The last manual railroad turntable was dismantled by a removal team at the Keretapi Tanah Melayu Berhad (KTMB) fleet depot in Tumpat, Kelantan yesterday (June 23), ending the service of one of oldest pieces of operating railway equipment in Malaysia.
The British-made cast iron turntable, manufactured by Shaft & Axletree Engineers Co Ltd (located in Wednesbury, West Midlands in England) in 1913, was purchased by the Federated Malay States Railways (FMSR) company. The Tumpat station opened in May, 1914. The turntable was situated at the Tumpat station's depot/roundhouse.
In rail terminology, a "railway turntable" is a device for turning railway rolling stock, usually locomotives, so that they can be moved back in the direction from which they came. The Tumpat turntable only needed two or three railroad staff to operate it, rotating the locomotive and reversing its direction for the next train journey.

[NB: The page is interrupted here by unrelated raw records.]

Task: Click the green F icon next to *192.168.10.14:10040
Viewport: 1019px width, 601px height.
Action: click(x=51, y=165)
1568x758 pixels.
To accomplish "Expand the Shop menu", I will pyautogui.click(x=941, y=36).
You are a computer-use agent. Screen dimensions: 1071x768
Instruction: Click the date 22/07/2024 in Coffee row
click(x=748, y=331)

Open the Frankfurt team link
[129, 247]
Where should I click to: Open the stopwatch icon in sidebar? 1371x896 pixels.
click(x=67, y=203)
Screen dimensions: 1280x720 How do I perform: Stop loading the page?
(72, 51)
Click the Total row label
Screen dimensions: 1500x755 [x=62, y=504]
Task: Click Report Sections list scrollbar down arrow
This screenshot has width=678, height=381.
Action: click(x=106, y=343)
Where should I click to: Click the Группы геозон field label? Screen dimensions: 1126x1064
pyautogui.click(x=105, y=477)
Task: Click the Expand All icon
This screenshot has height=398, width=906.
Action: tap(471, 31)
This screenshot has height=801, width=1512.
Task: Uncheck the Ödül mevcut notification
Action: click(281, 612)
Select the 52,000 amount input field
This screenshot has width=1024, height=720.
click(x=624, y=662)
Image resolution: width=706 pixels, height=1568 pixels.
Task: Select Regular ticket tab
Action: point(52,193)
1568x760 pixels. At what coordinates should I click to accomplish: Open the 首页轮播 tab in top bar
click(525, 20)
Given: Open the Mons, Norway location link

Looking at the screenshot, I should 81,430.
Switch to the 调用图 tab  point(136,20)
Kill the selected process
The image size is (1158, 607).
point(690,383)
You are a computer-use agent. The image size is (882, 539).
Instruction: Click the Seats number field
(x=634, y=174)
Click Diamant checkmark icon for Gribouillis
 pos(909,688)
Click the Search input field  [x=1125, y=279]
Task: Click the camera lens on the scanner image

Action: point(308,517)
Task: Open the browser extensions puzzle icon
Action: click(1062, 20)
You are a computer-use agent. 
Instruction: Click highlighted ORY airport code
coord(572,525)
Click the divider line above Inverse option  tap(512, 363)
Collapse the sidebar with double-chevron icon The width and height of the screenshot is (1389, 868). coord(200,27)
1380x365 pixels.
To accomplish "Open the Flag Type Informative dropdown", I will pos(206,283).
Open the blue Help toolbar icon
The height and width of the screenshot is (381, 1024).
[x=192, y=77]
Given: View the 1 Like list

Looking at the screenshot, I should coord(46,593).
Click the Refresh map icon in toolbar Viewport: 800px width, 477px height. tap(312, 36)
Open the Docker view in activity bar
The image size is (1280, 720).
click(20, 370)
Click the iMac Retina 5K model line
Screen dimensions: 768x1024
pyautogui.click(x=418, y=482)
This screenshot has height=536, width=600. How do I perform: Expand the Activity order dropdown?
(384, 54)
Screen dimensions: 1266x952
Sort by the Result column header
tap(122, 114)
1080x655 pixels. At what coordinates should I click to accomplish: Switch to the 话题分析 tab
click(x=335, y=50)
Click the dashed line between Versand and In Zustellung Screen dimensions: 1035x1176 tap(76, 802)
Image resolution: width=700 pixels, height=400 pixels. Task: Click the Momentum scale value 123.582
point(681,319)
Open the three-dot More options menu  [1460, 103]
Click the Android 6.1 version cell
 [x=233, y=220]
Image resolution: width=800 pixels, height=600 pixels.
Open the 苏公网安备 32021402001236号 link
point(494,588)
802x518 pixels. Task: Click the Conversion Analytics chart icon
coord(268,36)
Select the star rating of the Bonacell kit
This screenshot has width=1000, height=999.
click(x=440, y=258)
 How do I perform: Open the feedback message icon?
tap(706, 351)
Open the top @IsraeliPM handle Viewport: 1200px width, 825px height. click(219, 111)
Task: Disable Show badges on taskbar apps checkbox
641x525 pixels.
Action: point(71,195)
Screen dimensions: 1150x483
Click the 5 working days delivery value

Azman Hasan, an operations personnel from the Tumpat train station, said the turntable has been removed to facilitate an operational upgrade at the station.
The Tumpat turntable has been in service for nearly 108 years, and the news of its removal has made the social media rounds, with history buffs and the public commenting that KTMB should donate the turntable to the national museum (Muzium Negara) where it should be refurbished and exhibited.
In a statement on Facebook, KTMB said it has plans to rehome the historic railroad turntable, where the public will be able to view it.
The Tumpat train station is situated at the end of the East Coast Line railway line operated by KTMB which links Kelantan to the western part of Peninsular Malaysia.